しかし小川院長によると、小さい詰め物だったら保険適用のプラスチック(コンポジットレジン)で詰め替えが可能だという。
虫歯治療であればCAD/CAM冠(キャドキャム冠)も保険適用だ。
見た目だけを主訴とする場合は保険適用にならないが、虫歯治療後の詰め物としてなら保険の対象となる。
専用の機械で患者の歯型のデータをスキャンして、詰め物や被せ物を作る治療方法で、短期間の治療で費用も抑えられる。

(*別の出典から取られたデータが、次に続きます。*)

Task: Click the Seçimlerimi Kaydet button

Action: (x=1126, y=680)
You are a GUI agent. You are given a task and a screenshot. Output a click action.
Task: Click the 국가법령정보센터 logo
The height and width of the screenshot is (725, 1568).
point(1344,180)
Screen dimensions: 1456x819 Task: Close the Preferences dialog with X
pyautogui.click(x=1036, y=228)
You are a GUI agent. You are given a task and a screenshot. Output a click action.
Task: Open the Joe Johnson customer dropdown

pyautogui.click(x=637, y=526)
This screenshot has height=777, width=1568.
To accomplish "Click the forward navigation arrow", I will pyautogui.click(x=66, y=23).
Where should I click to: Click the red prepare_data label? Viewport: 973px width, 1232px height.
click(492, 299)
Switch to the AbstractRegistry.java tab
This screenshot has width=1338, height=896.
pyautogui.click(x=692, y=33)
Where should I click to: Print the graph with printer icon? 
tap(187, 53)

口腔内の一定の条件を満たす必要があるが、プラスチックとセラミックを混ぜ合わせた材料で自然な仕上がりとなる。
ただ、長期的に見た場合は、強度や変色、優れた耐久性などの観点から、セラミック治療には劣るという。
セラミック治療は、金属を使わない、強度と審美性を兼ね備えたメタルフリーの治療法だ。
セラミックにはいくつかの種類があり、前歯や奥歯など歯の部位や状態によって使用する材質は異なる。
例えば、アンチエイジングデンタルクリニック恵比寿で扱っている「オールセラミックス」は、陶材(ポーセレン)のみで作られたセラミックで、汚れや歯垢がつきにくく、透明感に優れているため前歯や小臼歯に向いているという。
一方、奥歯に向いているは「フルジルコニア」だ。ジルコニアは人工ダイヤモンドとも言われるほどの強度を持つ材質で、耐久性や耐熱性、生体親和性などを兼ね備えた、軽くて丈夫な素材だ。
このほかにも、セラミックとレジン(樹脂)を混合した「ハイブリッドセラミックス」や、ジルコニアとアルミナセラミックを重ねた「ジルコニアセラミックス」などがある。
それぞれに特徴が異なり、値段にも幅があるため、一度歯科医師に相談してみるのが良さそうだ。
快適で健やかな生活を送るために欠かせない歯の健康。
今は特に問題がなくても、治療から10年以上が経過し、詰め物に何が使われているかわからない人は、一度自分の口の中をチェックし、再治療を検討するのが良いかもしれない。